Data from the Cystic Fibrosis Foundation Patient Registry and the Organ Procurement and Transplantation Network were used to identify children with CF who were on a waiting list for lung transplantation from 1992 through 2002. Proportional-hazards methods with transplantation as a covariate that changed at the time of transplantation were used to estimate how the procedure altered the risk of death.

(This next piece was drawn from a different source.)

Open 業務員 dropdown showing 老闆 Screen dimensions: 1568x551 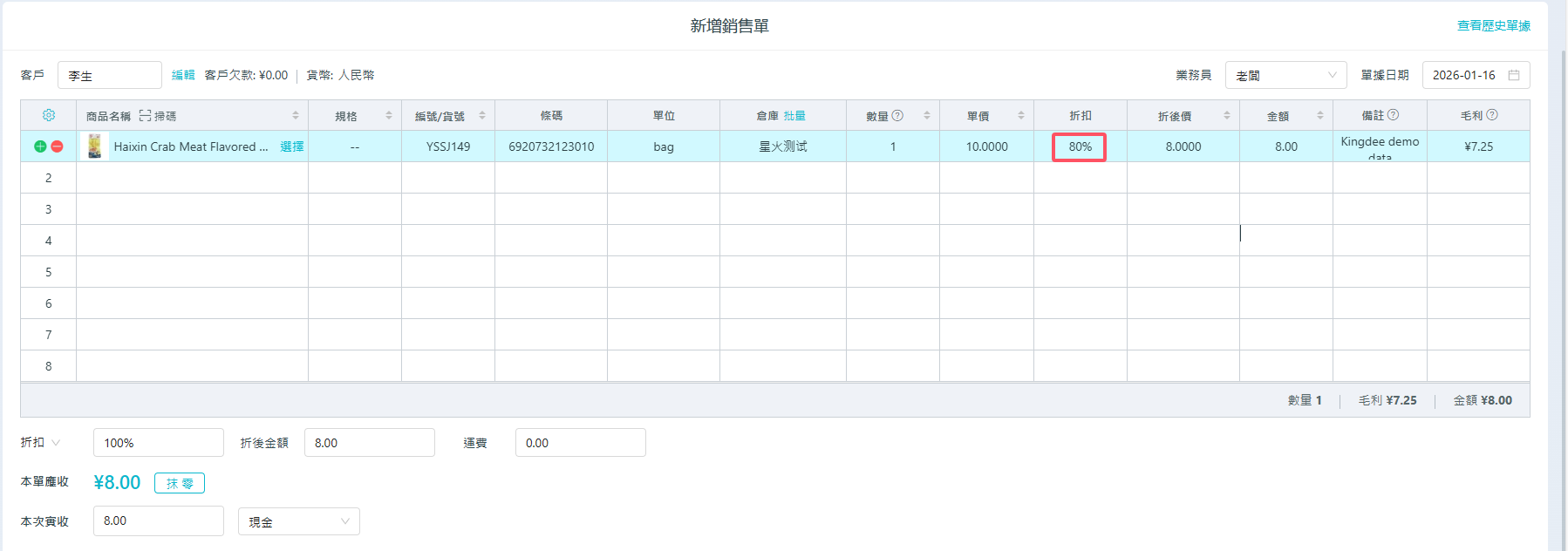(x=1285, y=75)
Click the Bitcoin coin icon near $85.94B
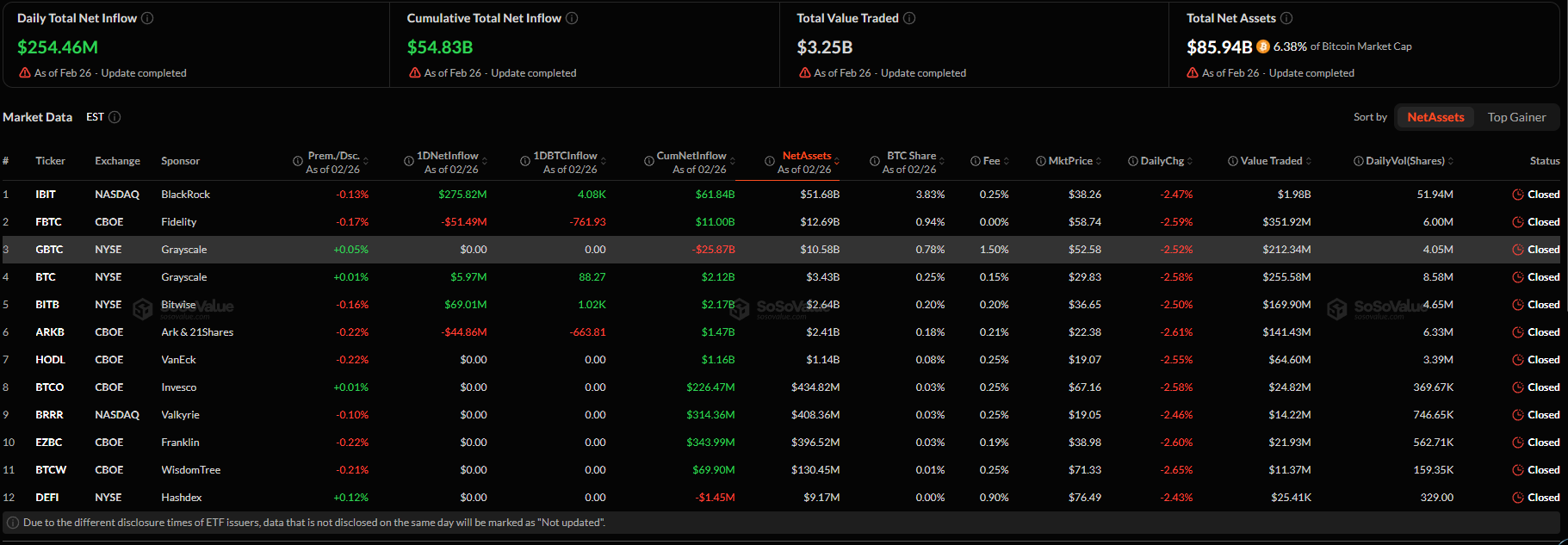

A total of 53,073 children with CF from the 2 registries were reviewed and from these, after exclusion of patients for various reasons, 514 patients (85%) of all children with CF remained listed for transplantation during the study period. The median survival for those who died before transplantation was 223 days; median time to transplantation for the 248 who underwent the procedure was 427days; and the median survival after transplantation was 1037 days. A total of 141 patients on the waiting list died, with 91% of the deaths caused by respiratory failure. Of the 120 patients who died after undergoing transplantation, 60% of deaths were the result of complications associated with transplantation, mostly allograft rejection; 29% were owing to respiratory failure and 11% were ascribed to other causes. Using proportional-hazards modeling, 4 variables other than transplantation were associated with changes in survival. Older age at study entry was associated with improved survival before transplantation but decreased survival postoperatively. Diabetes before study entry reduced survival before transplantation but had no effect on survival postoperatively. Infection with Staphylococcus aureus was associated with improved survival before transplantation but with greatly reduced survival afterward. Burkholderia cepacia infection decreased survival whether or not the patient underwent transplantation. Examination of the effects of lung function indicated that poorer functional status was associated with decreased survival among those for whom data were available, but it did not have an interaction with transplantation. Using hazard factors according to age, diabetes status, and S. aureus infection at the time of placement on the waiting list for each of the 514 children showed 4 categories: significant estimated benefit (5 patients), significant risk of harm (315 patients), insignificant benefit (76 patients), and insignificant risk of harm (118 patients). This distribution was similar for the 248 patients who received lung transplants. Quality-of-life issues were uncertain because, after transplantation, the number of days of hospitalization decreased, but complications increased.
Improved survival was estimated for only 5 of the 514 patients on the waiting list for lung transplantation, thus indicating that prolonging life by lung transplantation should not be anticipated for children with CF. An improvement in quality of life can no longer be assumed and further study through a prospective trial is needed to show the effect of lung transplantation on survival.